# [Problem requirements]
Quote every one of the following items word for word, line by line.

# [Source material]
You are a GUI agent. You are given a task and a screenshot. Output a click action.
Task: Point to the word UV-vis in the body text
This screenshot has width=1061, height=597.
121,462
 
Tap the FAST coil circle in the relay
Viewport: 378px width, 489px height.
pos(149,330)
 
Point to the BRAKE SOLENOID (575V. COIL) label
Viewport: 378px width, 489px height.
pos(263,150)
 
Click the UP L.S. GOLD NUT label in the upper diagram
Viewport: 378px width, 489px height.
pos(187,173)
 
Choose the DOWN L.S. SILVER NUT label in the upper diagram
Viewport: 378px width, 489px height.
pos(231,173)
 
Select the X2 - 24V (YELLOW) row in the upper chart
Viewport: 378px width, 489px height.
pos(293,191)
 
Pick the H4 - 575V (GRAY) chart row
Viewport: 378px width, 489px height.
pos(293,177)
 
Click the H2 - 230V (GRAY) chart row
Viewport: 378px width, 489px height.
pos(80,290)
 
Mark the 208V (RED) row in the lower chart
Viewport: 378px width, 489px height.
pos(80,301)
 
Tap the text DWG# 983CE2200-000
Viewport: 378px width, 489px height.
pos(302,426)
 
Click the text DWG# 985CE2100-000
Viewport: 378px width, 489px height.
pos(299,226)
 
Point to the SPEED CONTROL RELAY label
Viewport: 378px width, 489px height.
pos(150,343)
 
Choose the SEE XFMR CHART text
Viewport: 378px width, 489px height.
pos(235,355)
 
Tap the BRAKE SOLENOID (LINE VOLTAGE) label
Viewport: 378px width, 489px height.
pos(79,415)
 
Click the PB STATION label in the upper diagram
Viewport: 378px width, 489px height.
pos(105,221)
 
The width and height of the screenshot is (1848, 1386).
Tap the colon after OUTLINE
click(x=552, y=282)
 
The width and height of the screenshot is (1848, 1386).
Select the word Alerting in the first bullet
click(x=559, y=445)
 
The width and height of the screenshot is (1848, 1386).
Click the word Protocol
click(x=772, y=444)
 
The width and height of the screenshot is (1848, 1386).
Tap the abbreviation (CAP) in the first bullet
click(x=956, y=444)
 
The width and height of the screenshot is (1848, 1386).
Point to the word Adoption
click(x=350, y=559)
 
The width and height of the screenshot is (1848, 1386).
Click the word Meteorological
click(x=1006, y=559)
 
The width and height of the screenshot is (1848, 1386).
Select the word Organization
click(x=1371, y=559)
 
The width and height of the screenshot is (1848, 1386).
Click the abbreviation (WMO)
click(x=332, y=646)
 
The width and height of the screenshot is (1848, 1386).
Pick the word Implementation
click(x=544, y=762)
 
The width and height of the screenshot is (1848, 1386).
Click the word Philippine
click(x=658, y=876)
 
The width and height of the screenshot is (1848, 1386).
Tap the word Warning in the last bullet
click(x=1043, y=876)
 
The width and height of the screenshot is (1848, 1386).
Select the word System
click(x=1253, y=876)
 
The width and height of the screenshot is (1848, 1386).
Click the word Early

# [Output below]
You are a GUI agent. You are given a task and a screenshot. Output a click action.
Task: Point to the word UV-vis in the body text
This screenshot has width=1061, height=597.
121,462
 
Tap the FAST coil circle in the relay
Viewport: 378px width, 489px height.
pos(149,330)
 
Point to the BRAKE SOLENOID (575V. COIL) label
Viewport: 378px width, 489px height.
pos(263,150)
 
Click the UP L.S. GOLD NUT label in the upper diagram
Viewport: 378px width, 489px height.
pos(187,173)
 
Choose the DOWN L.S. SILVER NUT label in the upper diagram
Viewport: 378px width, 489px height.
pos(231,173)
 
Select the X2 - 24V (YELLOW) row in the upper chart
Viewport: 378px width, 489px height.
pos(293,191)
 
Pick the H4 - 575V (GRAY) chart row
Viewport: 378px width, 489px height.
pos(293,177)
 
Click the H2 - 230V (GRAY) chart row
Viewport: 378px width, 489px height.
pos(80,290)
 
Mark the 208V (RED) row in the lower chart
Viewport: 378px width, 489px height.
pos(80,301)
 
Tap the text DWG# 983CE2200-000
Viewport: 378px width, 489px height.
pos(302,426)
 
Click the text DWG# 985CE2100-000
Viewport: 378px width, 489px height.
pos(299,226)
 
Point to the SPEED CONTROL RELAY label
Viewport: 378px width, 489px height.
pos(150,343)
 
Choose the SEE XFMR CHART text
Viewport: 378px width, 489px height.
pos(235,355)
 
Tap the BRAKE SOLENOID (LINE VOLTAGE) label
Viewport: 378px width, 489px height.
pos(79,415)
 
Click the PB STATION label in the upper diagram
Viewport: 378px width, 489px height.
pos(105,221)
 
The width and height of the screenshot is (1848, 1386).
Tap the colon after OUTLINE
click(x=552, y=282)
 
The width and height of the screenshot is (1848, 1386).
Select the word Alerting in the first bullet
click(x=559, y=445)
 
The width and height of the screenshot is (1848, 1386).
Click the word Protocol
click(x=772, y=444)
 
The width and height of the screenshot is (1848, 1386).
Tap the abbreviation (CAP) in the first bullet
click(x=956, y=444)
 
The width and height of the screenshot is (1848, 1386).
Point to the word Adoption
click(x=350, y=559)
 
The width and height of the screenshot is (1848, 1386).
Click the word Meteorological
click(x=1006, y=559)
 
The width and height of the screenshot is (1848, 1386).
Select the word Organization
click(x=1371, y=559)
 
The width and height of the screenshot is (1848, 1386).
Click the abbreviation (WMO)
click(x=332, y=646)
 
The width and height of the screenshot is (1848, 1386).
Pick the word Implementation
click(x=544, y=762)
 
The width and height of the screenshot is (1848, 1386).
Click the word Philippine
click(x=658, y=876)
 
The width and height of the screenshot is (1848, 1386).
Tap the word Warning in the last bullet
click(x=1043, y=876)
 
The width and height of the screenshot is (1848, 1386).
Select the word System
click(x=1253, y=876)
 
The width and height of the screenshot is (1848, 1386).
Click the word Early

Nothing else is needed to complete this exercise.